The Film Daily also gave a positive review and said that it was a suspenseful thriller with generally good performances, but it stated that Rita Johnson was given a role that was "a little too much for an unexperienced [sic] player."

Modern Screen’s Leo Townsend was dissatisfied and wrote that the film "is a routine, and, for the most part, dull mystery drama due to the fact that its story contains nothing new. The script is so painstakingly unoriginal, for instance, that most audiences will have the finger on the real villain long before Reporter George Murphy reveals the culprit’s identity … and that sort of thing … makes a murder mystery weak." He was more positive in his opinion of the performances and noted that "newcomer, Rita Johnson shows real promise."

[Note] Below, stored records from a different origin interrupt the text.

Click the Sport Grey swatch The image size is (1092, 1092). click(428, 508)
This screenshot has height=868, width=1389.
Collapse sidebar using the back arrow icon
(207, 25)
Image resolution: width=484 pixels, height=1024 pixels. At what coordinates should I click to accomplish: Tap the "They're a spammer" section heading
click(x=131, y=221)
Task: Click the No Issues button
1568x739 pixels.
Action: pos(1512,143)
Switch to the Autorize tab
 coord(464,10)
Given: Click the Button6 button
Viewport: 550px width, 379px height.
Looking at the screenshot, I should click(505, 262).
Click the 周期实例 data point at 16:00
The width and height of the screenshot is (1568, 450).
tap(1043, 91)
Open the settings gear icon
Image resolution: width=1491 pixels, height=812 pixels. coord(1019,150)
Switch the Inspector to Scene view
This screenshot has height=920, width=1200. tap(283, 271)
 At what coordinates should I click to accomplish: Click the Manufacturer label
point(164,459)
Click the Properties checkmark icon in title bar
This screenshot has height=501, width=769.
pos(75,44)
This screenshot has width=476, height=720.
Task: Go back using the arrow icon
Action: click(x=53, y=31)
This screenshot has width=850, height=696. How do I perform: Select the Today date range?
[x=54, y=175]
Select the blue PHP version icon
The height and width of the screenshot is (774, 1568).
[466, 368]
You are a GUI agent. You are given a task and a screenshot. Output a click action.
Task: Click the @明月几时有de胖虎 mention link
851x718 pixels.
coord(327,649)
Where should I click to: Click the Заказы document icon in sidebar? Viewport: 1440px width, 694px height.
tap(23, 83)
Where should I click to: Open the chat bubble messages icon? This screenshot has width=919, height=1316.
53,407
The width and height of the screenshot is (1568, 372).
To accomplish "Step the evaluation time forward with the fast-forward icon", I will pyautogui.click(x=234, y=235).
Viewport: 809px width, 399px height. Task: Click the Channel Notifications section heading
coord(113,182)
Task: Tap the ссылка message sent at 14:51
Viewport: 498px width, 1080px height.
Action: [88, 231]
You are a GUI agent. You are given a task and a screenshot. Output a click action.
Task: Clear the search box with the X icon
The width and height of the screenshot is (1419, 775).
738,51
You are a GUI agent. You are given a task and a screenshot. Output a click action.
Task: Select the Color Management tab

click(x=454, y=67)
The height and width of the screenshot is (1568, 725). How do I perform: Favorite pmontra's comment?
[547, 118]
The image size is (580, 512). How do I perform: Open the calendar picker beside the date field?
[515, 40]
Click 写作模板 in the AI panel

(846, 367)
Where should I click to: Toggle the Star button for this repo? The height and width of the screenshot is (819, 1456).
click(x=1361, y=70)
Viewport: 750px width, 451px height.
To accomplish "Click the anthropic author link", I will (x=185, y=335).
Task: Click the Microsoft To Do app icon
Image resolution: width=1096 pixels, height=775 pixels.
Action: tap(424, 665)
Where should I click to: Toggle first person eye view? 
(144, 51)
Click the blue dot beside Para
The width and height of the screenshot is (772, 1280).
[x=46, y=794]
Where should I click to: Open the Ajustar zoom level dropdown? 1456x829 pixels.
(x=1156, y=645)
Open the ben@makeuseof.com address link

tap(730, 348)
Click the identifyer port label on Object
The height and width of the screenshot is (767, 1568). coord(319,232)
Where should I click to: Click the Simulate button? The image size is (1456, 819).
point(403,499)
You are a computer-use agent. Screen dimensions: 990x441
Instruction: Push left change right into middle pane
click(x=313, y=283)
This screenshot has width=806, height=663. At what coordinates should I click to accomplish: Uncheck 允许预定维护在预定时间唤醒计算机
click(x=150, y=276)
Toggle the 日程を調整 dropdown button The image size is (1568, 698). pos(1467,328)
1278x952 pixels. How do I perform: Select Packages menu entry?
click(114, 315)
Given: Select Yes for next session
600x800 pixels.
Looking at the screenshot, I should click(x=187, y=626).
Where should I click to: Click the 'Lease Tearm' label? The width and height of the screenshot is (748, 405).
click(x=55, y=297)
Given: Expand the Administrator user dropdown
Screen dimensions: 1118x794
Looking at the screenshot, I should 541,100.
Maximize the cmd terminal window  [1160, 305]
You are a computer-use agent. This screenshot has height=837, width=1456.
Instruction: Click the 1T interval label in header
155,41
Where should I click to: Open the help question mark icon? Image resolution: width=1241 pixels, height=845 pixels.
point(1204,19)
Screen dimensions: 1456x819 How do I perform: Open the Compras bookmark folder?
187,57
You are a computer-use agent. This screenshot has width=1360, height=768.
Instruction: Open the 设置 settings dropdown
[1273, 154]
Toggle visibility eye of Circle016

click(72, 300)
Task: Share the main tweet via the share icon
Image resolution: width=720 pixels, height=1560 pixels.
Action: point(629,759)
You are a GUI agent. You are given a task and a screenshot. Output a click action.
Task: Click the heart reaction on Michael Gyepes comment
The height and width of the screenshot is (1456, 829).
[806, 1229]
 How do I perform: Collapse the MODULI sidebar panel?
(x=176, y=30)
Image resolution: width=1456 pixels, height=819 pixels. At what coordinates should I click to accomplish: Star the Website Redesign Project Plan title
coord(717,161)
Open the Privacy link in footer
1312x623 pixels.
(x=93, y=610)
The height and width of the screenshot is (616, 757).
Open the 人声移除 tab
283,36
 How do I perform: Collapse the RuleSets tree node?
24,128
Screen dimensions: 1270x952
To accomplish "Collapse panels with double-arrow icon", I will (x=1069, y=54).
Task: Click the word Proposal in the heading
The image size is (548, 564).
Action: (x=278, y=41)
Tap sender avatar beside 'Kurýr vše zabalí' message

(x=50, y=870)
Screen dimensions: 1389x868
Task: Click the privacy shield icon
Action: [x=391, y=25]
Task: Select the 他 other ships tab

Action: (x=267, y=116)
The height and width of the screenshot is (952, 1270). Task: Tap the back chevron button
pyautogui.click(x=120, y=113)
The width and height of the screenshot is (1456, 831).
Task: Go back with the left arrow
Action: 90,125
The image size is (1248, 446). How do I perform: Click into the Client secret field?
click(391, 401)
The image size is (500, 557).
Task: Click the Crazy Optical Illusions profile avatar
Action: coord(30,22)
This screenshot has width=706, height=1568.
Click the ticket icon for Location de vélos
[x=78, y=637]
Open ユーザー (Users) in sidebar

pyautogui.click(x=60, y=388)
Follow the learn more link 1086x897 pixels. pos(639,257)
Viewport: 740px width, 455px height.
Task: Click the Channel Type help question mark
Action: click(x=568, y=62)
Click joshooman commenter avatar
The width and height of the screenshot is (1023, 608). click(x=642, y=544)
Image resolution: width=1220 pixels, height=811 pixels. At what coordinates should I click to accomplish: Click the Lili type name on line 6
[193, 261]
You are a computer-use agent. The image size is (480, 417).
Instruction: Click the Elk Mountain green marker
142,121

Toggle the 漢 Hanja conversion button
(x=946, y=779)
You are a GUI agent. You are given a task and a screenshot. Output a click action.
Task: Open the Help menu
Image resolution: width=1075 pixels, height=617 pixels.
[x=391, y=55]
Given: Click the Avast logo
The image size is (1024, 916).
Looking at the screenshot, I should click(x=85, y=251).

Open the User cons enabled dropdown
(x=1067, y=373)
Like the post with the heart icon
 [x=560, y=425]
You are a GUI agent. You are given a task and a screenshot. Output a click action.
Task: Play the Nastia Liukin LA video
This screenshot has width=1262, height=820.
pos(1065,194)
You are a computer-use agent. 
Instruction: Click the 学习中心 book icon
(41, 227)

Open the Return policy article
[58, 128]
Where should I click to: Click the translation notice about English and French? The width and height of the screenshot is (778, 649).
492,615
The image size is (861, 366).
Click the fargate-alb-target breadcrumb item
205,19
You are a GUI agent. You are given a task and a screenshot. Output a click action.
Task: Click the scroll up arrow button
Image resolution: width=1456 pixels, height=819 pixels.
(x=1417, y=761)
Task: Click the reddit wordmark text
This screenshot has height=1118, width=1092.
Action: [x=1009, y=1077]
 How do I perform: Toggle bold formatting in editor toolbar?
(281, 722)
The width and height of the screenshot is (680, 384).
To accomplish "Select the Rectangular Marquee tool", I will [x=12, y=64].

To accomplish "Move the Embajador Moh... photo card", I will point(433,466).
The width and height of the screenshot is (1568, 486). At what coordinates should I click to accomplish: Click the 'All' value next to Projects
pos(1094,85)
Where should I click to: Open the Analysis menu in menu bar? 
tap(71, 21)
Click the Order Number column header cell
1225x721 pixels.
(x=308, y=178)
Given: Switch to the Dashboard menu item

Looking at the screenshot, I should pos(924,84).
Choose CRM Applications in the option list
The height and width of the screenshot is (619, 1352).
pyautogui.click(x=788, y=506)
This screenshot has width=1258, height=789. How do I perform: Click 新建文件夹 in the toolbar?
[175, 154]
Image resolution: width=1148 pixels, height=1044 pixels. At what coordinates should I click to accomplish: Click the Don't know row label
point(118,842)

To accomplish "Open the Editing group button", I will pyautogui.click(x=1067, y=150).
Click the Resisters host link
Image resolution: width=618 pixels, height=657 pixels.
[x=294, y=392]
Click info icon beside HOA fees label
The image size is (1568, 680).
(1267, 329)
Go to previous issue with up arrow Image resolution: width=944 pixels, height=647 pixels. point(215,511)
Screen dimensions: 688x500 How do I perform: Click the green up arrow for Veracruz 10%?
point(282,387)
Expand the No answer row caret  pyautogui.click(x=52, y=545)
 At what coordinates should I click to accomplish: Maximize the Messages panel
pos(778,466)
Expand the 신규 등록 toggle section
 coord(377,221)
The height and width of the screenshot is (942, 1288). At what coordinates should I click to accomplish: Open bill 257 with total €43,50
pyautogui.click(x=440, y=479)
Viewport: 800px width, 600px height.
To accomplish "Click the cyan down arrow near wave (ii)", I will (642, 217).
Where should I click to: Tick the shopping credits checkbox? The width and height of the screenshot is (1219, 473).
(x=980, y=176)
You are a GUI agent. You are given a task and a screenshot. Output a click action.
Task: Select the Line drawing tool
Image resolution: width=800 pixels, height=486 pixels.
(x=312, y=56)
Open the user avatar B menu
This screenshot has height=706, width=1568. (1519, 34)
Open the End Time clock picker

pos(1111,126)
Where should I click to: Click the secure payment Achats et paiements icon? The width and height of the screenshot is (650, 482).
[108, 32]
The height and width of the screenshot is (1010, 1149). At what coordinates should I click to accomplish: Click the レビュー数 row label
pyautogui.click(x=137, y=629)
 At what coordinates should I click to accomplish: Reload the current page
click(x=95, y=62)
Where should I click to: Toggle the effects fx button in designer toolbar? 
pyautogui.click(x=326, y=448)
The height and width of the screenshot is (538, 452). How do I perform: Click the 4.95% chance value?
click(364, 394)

Photoplay made similar comments, and described the film as "another murder mystery with the usual formula" and predicted "most of the audience will guess the murderer before George Murphy, the reporter, does."

==Box office==
According to MGM records the movie earned $187,000 in the US and Canada and $134,000 elsewhere, resulting in a loss of $3,000.

==Bibliography==
- Wagner, Laura. Hollywood's Hard-Luck Ladies: 23 Actresses Who Suffered Early Deaths, Accidents, Missteps, Illnesses and Tragedies. McFarland, 2020.